» **Entries shown**

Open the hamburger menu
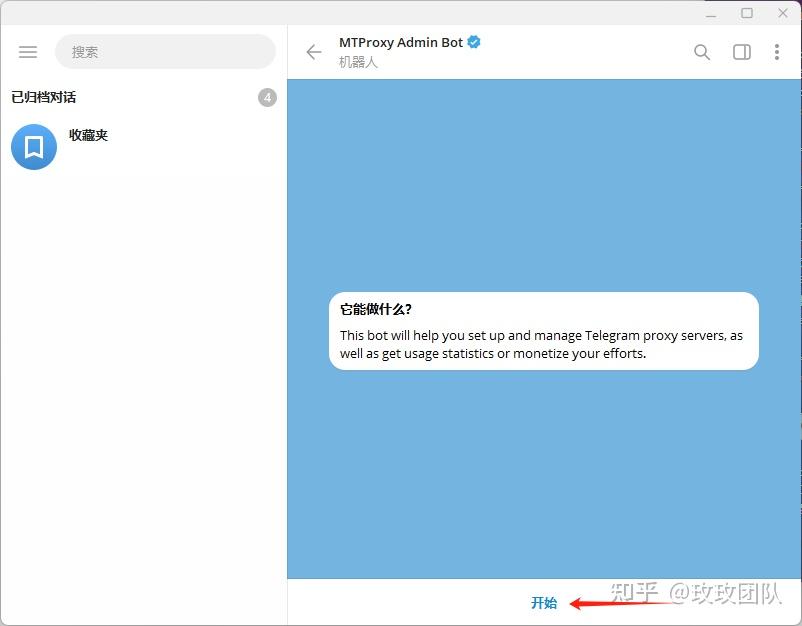The height and width of the screenshot is (626, 802). (x=27, y=52)
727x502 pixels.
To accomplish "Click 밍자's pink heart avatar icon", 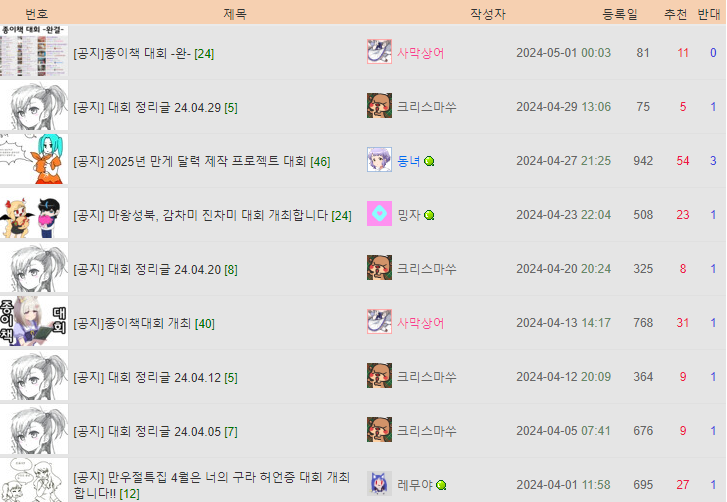I will 379,214.
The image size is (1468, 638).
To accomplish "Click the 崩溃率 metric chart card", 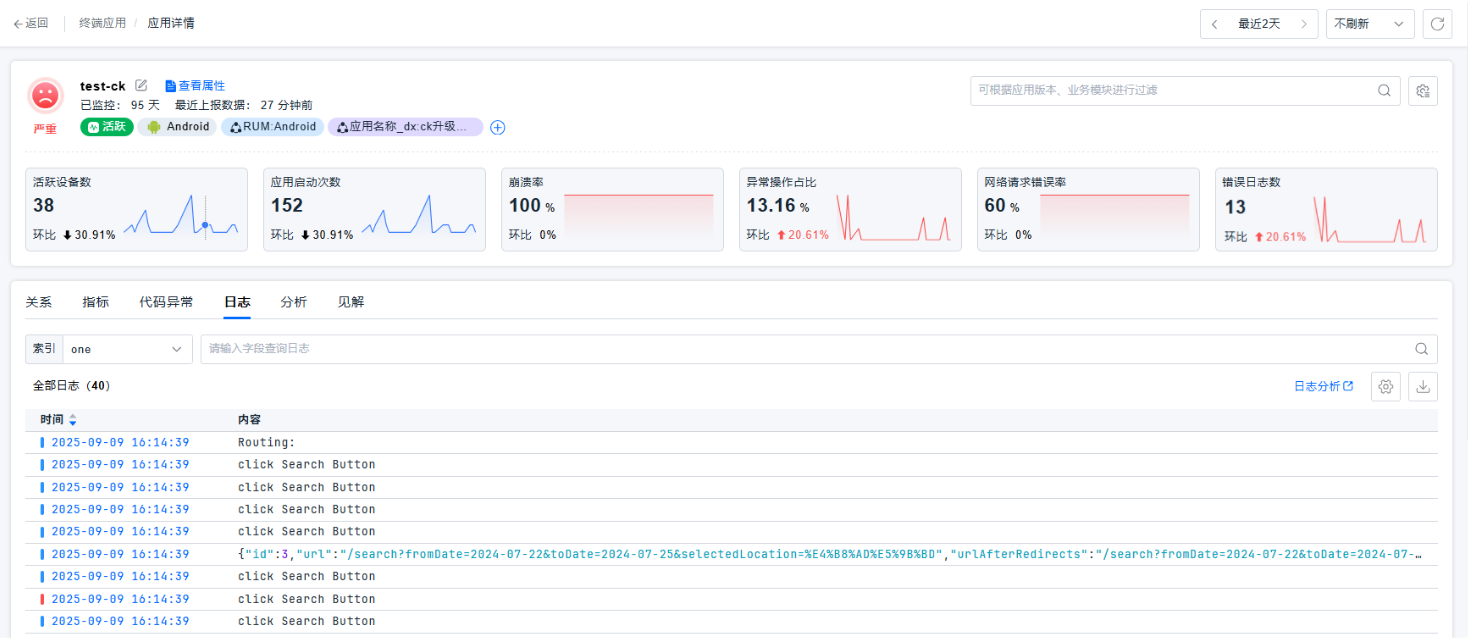I will pos(612,209).
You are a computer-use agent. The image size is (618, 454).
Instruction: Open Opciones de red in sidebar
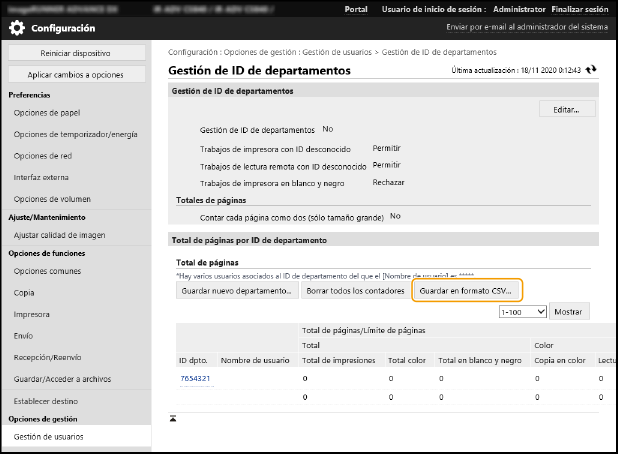tap(44, 156)
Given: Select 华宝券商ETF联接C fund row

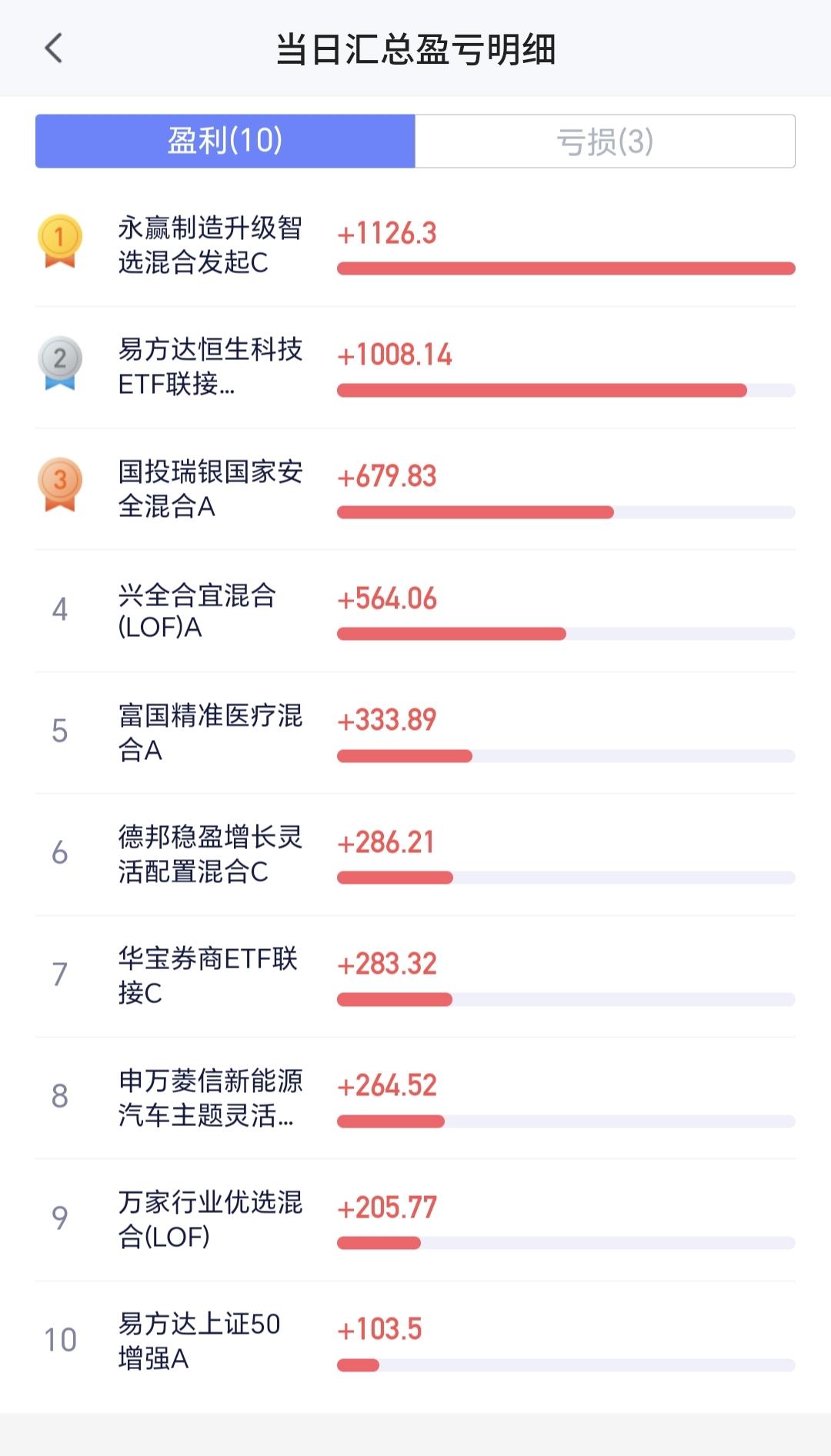Looking at the screenshot, I should [x=416, y=976].
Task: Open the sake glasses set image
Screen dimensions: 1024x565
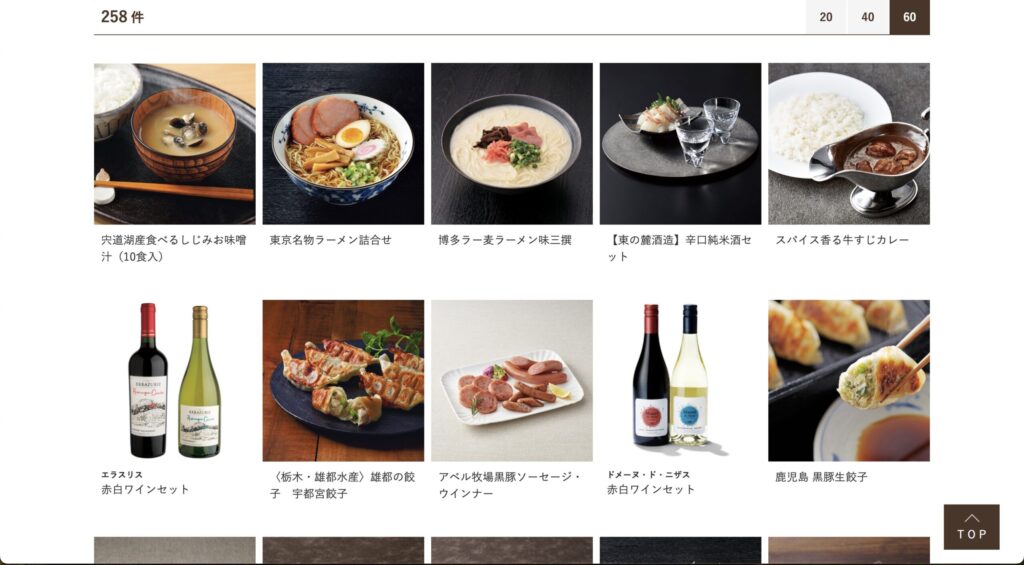Action: coord(680,144)
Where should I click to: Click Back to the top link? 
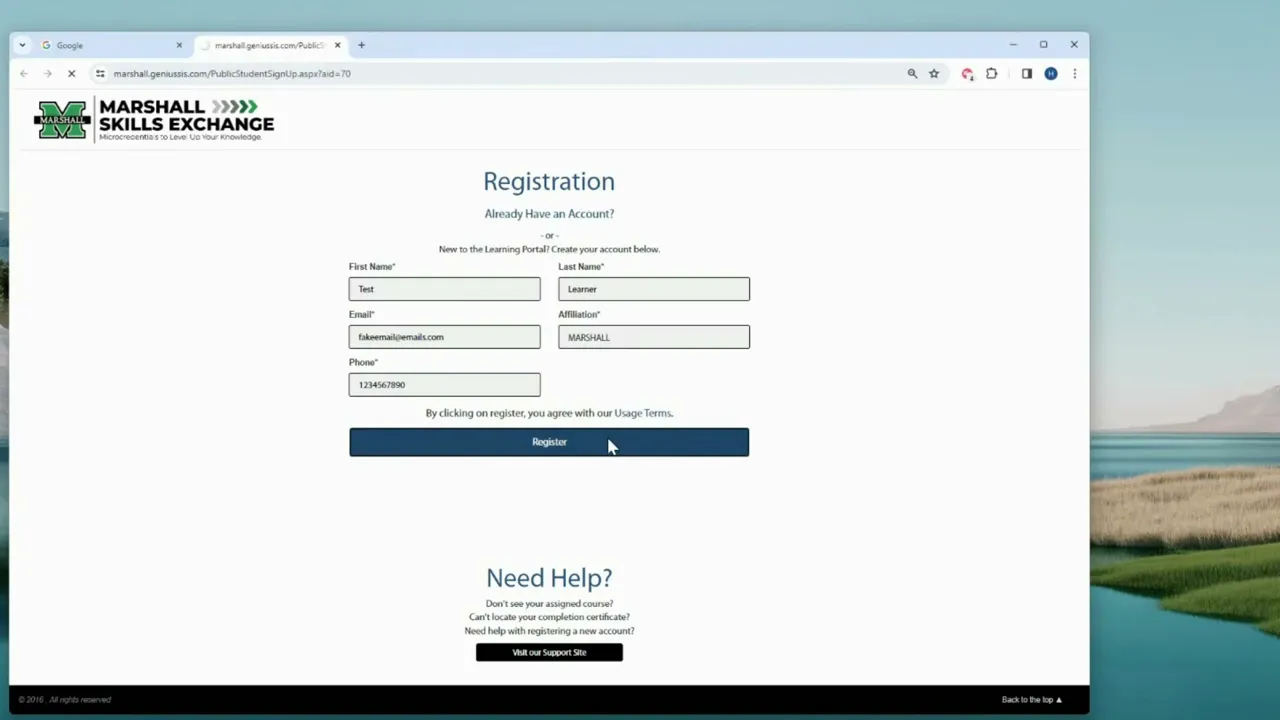click(x=1031, y=700)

» **To do**
Could you retype exactly the lines running from the one with "Where should I" to the end of the material above, pictures omitted?

» **Answer section**
Where should I click to: Click Back to the top link? 
click(x=1031, y=700)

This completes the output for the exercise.